Pesca nel Po - Generalità  e Pesci

Nasce dal Monviso e, con la complicità d’innumerevoli affluenti, si tuffa nel mare Adriatico dopo 652 Km formando il più grande ed esteso fiume italiano. Tanta imponenza e portata per un nome corto, umile e modesto, si chiama Po.

La fauna ittica del fiume è radicalmente mutata nel corso degli anni e oggi è composta quasi esclusivamente da pesci alloctoni fra i quali spicca il barbo europeo che, insieme alla carpa, costituisce lo zoccolo duro dei grandi ciprinidi grufolatori del fiume. Anche la pesca è mutata e si progressivamente adattata ai nuovi ospiti del Po sia nella tecnica sia nell’attrezzatura.

Questo spazio nasce proprio per analizzare le nuove possibilità, legate alla pesca sportiva, che il fiume offre, il tutto sulla scorta dell’esperienza accumulata dagli inglesi, maestri del ledgering, anche se andremo ad analizzare gli aspetti alieutici legati al basso corso del fiume, indicativamente il tratto che scorre a valle di Piacenza con particolare riguardo alle province di Ferrara e Rovigo, dove la morfologia del Po è la cosa più lontana possibile immaginabile da quelle dei fiumi inglesi.

La tendenza unanimemente riconosciuta come la più redditizia è quella di approcciarsi a una preda in modo specialistico, ecco il nascere del Carp fishing, del Barbel fishing, del Pike fishing e via discorrendo.

__________

- _Problema posto a_: Riscrivi le voci dalla riga che contiene "Describe the element at coordinates (1063, 200)" fino alla riga che contiene "This screenshot has height=652, width=1280." compresa, sostituendo "screenshot" con "screen capture" e lasciando tutto il resto invariato. Ometti le immagini.

- _Voci del compito_:
__________

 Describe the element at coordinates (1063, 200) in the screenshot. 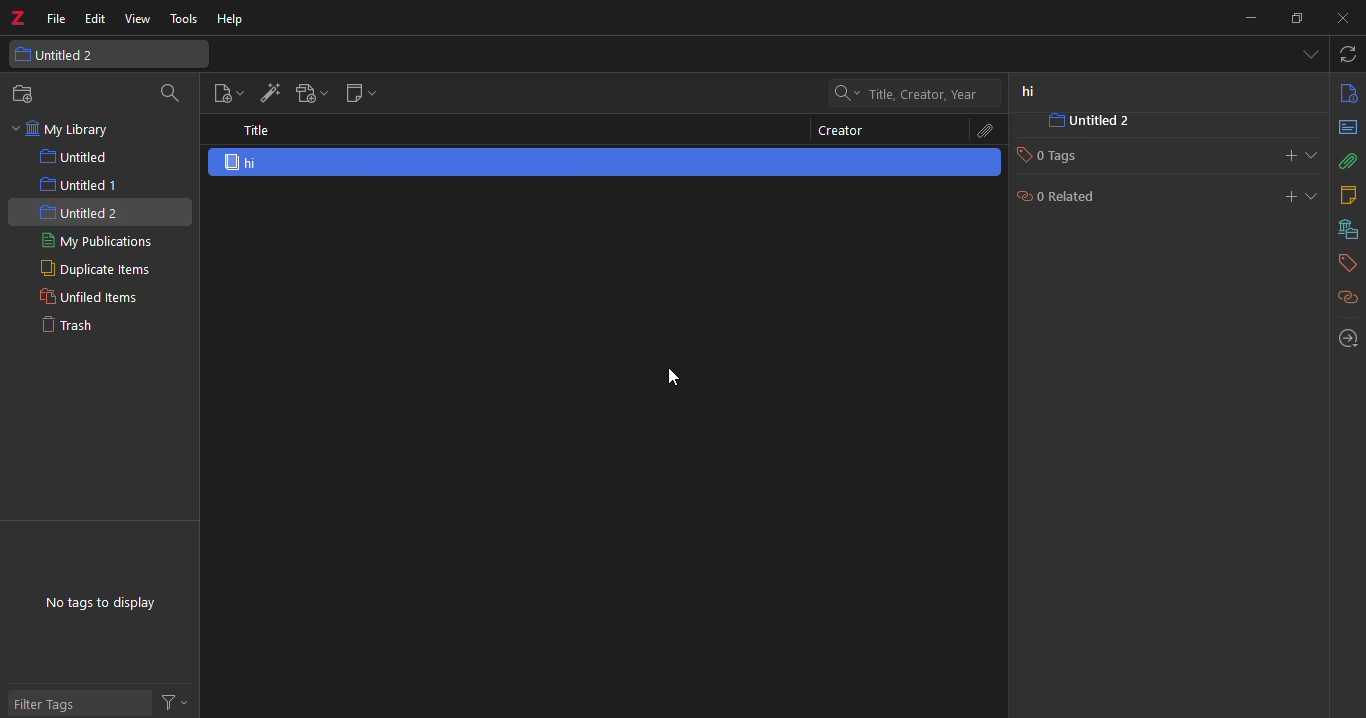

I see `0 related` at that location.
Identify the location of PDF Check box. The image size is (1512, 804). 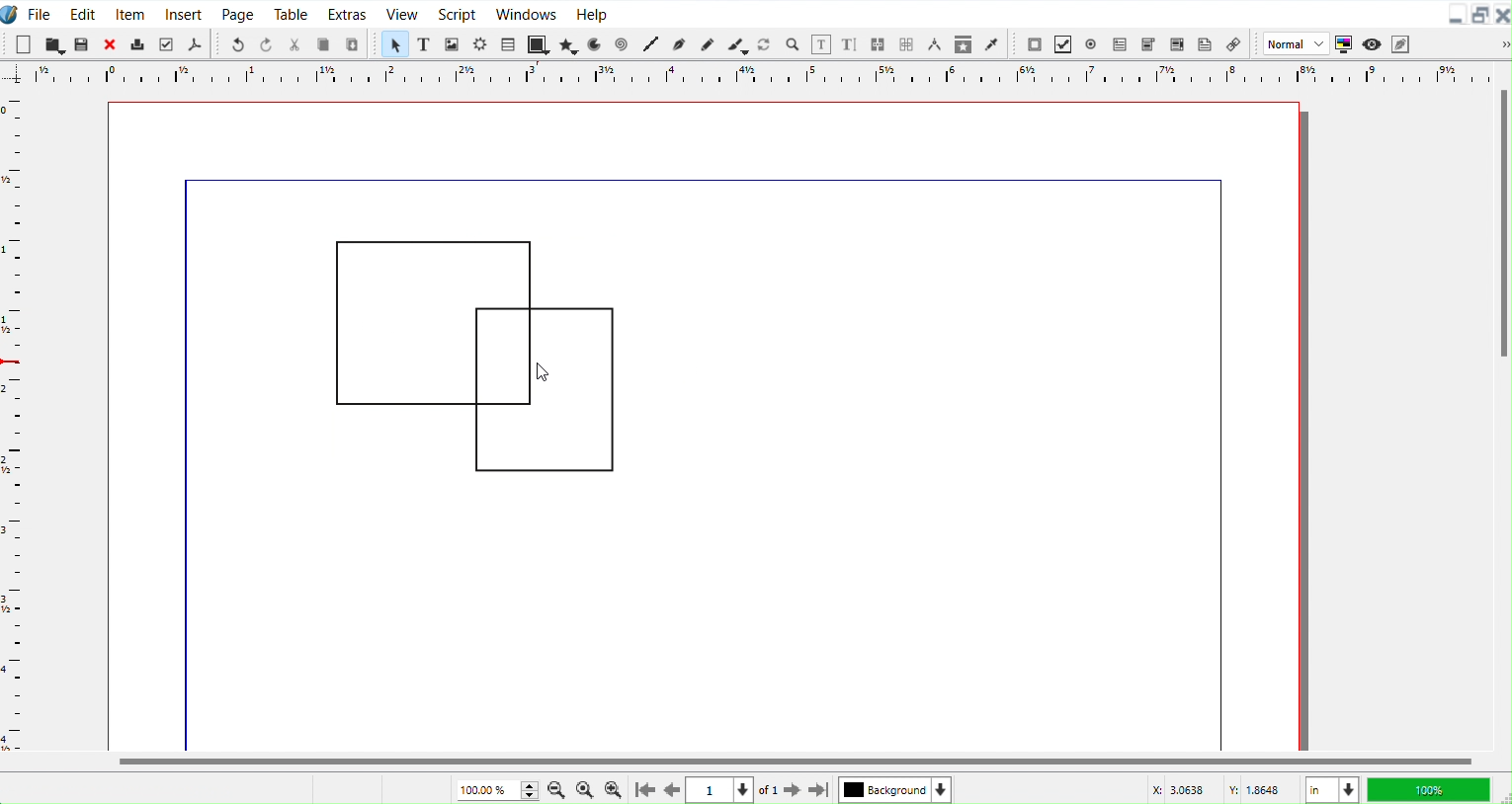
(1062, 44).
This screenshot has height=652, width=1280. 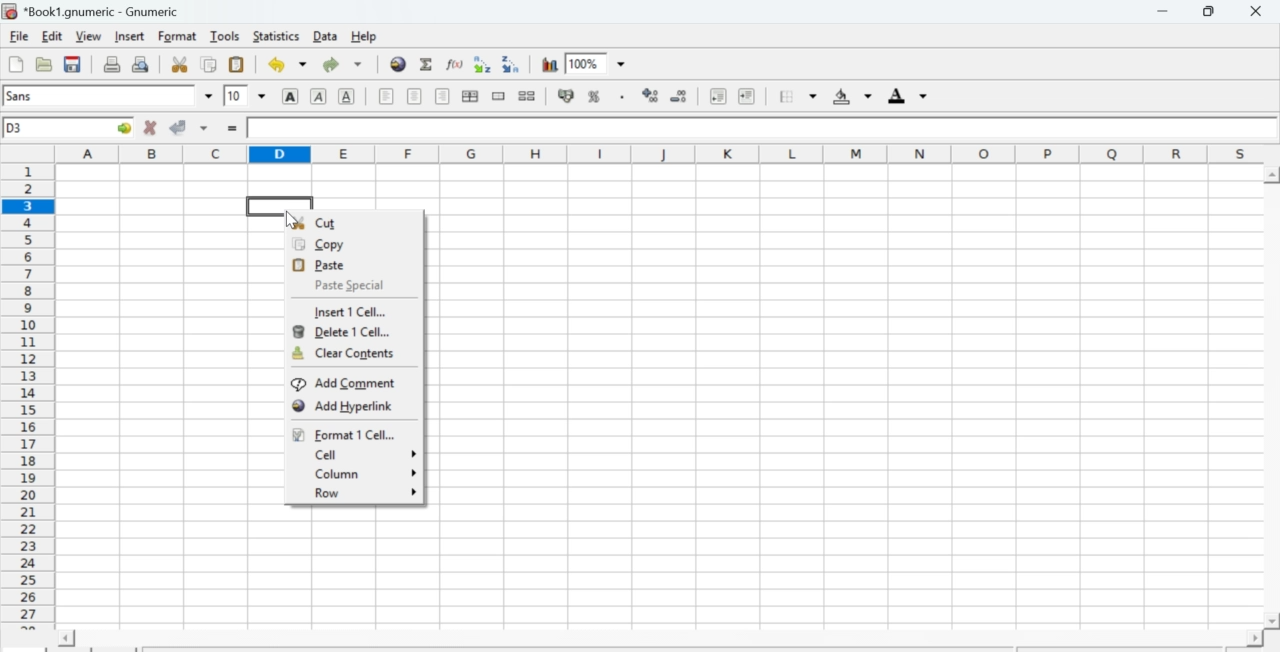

__________

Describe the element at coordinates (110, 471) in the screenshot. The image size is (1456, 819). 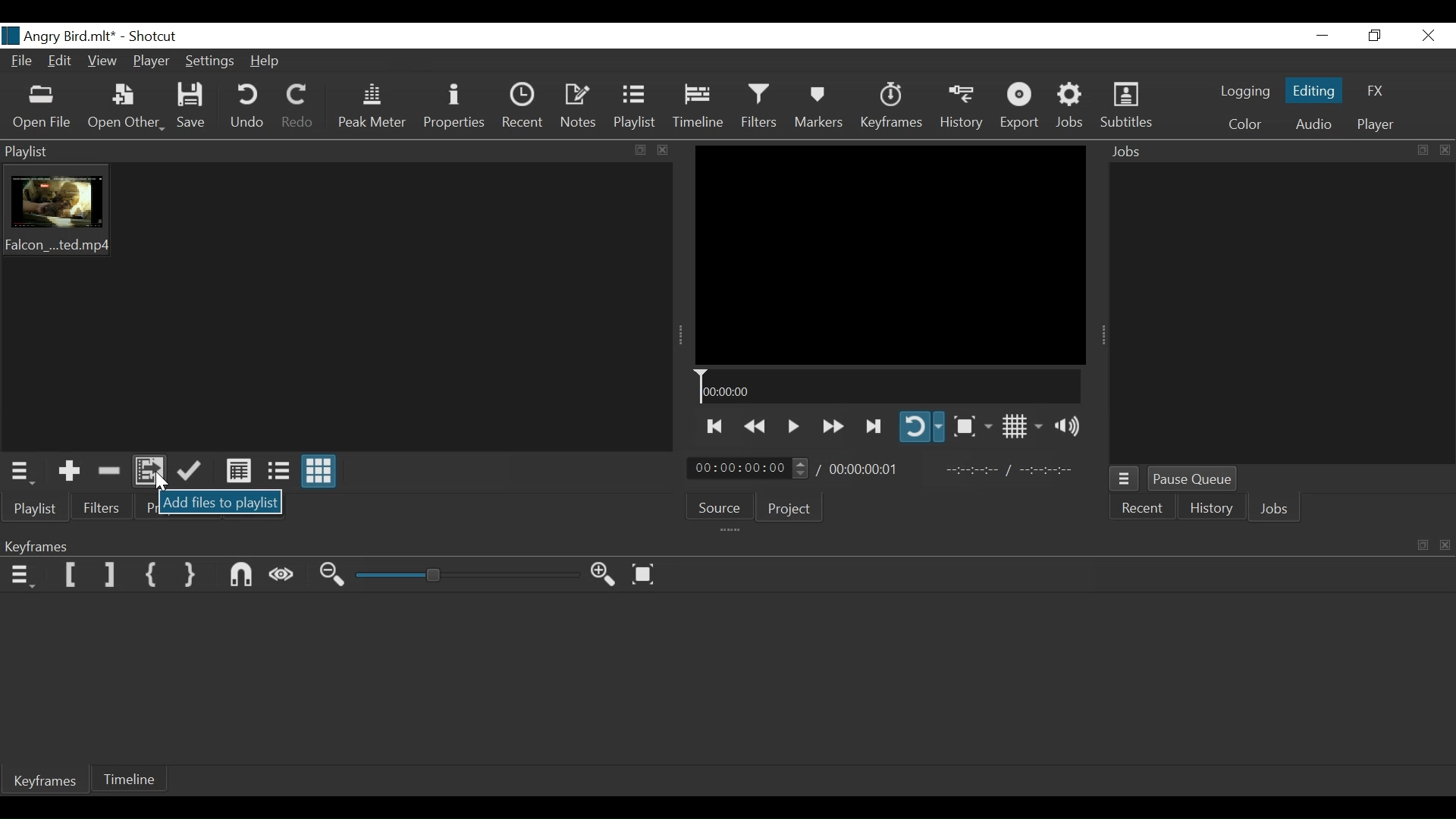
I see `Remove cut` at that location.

__________

- _Problema posto b_: Riporta fedelmente il passo del testo sulla pesca nel Po da "La tendenza unanimemente" fino a "e via discorrendo." incluso.

- _Risposta a_:
 Describe the element at coordinates (1063, 200) in the screen capture. 

I see `0 related` at that location.
Identify the location of PDF Check box. The image size is (1512, 804). 
(1062, 44).
This screen capture has height=652, width=1280. 

- _Risposta b_:
La tendenza unanimemente riconosciuta come la più redditizia è quella di approcciarsi a una preda in modo specialistico, ecco il nascere del Carp fishing, del Barbel fishing, del Pike fishing e via discorrendo.